[[ Extracted material open ]]
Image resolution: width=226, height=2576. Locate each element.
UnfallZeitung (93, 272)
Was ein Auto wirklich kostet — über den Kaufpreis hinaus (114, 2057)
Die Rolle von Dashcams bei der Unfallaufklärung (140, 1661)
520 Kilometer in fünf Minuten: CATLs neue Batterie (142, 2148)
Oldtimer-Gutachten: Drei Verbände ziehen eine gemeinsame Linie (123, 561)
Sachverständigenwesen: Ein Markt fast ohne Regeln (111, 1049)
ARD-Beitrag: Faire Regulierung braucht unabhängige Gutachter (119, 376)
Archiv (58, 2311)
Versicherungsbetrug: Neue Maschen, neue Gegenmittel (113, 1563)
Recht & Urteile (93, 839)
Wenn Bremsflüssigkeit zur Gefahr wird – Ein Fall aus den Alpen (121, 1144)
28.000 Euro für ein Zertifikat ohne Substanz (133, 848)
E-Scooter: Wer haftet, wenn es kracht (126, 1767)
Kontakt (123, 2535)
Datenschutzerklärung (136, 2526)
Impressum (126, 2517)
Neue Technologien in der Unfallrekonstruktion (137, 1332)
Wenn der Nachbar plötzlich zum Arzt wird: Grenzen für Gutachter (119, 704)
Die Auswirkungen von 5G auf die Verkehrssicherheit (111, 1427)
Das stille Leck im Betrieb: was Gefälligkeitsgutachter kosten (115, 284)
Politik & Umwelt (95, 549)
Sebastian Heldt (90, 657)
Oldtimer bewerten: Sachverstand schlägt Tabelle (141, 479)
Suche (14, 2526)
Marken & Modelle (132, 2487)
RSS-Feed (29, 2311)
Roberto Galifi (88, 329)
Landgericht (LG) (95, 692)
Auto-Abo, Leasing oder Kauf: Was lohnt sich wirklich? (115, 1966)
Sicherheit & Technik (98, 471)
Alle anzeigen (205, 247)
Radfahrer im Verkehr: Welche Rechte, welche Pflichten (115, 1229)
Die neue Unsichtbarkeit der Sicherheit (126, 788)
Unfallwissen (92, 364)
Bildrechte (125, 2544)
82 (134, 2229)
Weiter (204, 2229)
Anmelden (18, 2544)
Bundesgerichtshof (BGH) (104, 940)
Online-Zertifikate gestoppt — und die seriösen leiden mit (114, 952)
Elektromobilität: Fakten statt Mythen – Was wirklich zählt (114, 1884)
[[ Extracted material closed ]]
## Directions
Take the lines above from the one containing "Roberto Galifi (88, 329)" down to the one containing "Bundesgerichtshof (BGH) (104, 940)", and transcribe them exactly, both ends included.

## Response
Roberto Galifi (88, 329)
Landgericht (LG) (95, 692)
Auto-Abo, Leasing oder Kauf: Was lohnt sich wirklich? (115, 1966)
Sicherheit & Technik (98, 471)
Alle anzeigen (205, 247)
Radfahrer im Verkehr: Welche Rechte, welche Pflichten (115, 1229)
Die neue Unsichtbarkeit der Sicherheit (126, 788)
Unfallwissen (92, 364)
Bildrechte (125, 2544)
82 (134, 2229)
Weiter (204, 2229)
Anmelden (18, 2544)
Bundesgerichtshof (BGH) (104, 940)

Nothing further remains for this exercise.